Digitalizzazione dei porti pugliesi con Gaia
Migliaia di utenti hanno già beneficiato dei servizi digitali. Questi includono operatori portuali, enti pubblici e forze dell'ordine. Anche le imprese logistiche e gli utenti istituzionali hanno tratto vantaggio. I porti coinvolti sono Bari, Brindisi, Barletta, Manfredonia, Monopoli e Termoli.
La piattaforma 'Gaia' assicura una costante interoperabilità. Il sistema dialoga attivamente con reti nazionali ed europee. Tra queste figurano la Piattaforma digitale nazionale dati e il Polo strategico nazionale. Anche la Piattaforma logistica nazionale è connessa. Si interfaccia inoltre con i sistemi dell'Agenzia delle dogane e del ministero dell'Interno.
Questi sono i principali traguardi raggiunti da 'Gaia'. La piattaforma è stata creata dall'Autorità di sistema portuale del mare Adriatico meridionale. La sua presentazione è avvenuta oggi. L'iniziativa di trasformazione digitale è finanziata dal Pac 2014-2020. L'investimento totale ammonta a 4,7 milioni di euro.
Gestione digitale dei flussi e servizi potenziati
'Gaia' permette la gestione digitale dei flussi logistici. Si occupa anche dei flussi amministrativi e informativi dei porti. Il progetto si articola in sei azioni specifiche. Queste azioni hanno portato all'attivazione dello Sportello unico amministrativo. Sono ora disponibili 36 procedure completamente digitali.

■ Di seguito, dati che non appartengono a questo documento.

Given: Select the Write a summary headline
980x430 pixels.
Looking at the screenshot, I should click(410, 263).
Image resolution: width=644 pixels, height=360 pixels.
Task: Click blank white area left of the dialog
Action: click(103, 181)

Gli operatori portuali hanno presentato oltre 13mila istanze online. Sono stati inoltre registrati più di 10mila pagamenti digitali tramite PagoPA. Questo ha semplificato notevolmente le operazioni burocratiche e finanziarie.
È stato possibile potenziare i varchi portuali intelligenti. Questi sistemi permettono il controllo automatico delle targhe. L'interoperabilità con i sistemi nazionali è stata rafforzata. L'integrazione con i sistemi dell'Agenzia delle dogane e del ministero dell'Interno è completa. Ciò ha migliorato l'attività di controllo e sicurezza nei porti.
Sicurezza informatica e infrastrutture all'avanguardia
Sul fronte della cybersicurezza, i servizi critici sono stati migrati al Polo strategico nazionale. Sono stati implementati sistemi di disaster recovery. Questi garantiscono tempi di ripristino inferiori ai 30 secondi in caso di problemi.
Sono state installate centinaia di telecamere. Queste includono modelli ad alta definizione e termici. Sono stati aggiunti nuovi server e collegamenti in fibra ottica. Sono state realizzate reti di comunicazione dedicate. La rete wi-fi pubblica è stata estesa. Questo beneficio interessa passeggeri di traghetti e crociere.
Sono state attivate altre reti per gli operatori portuali. Queste sono pensate in ottica IoT (Internet of Things). Permettono una maggiore connettività e scambio dati. Il presidente dell'Autorità, Francesco Mastro, ha commentato: «Abbiamo spalancato le porte del futuro. Dimostrando con risultati concreti che un porto competitivo non può prescindere dalla tecnologia».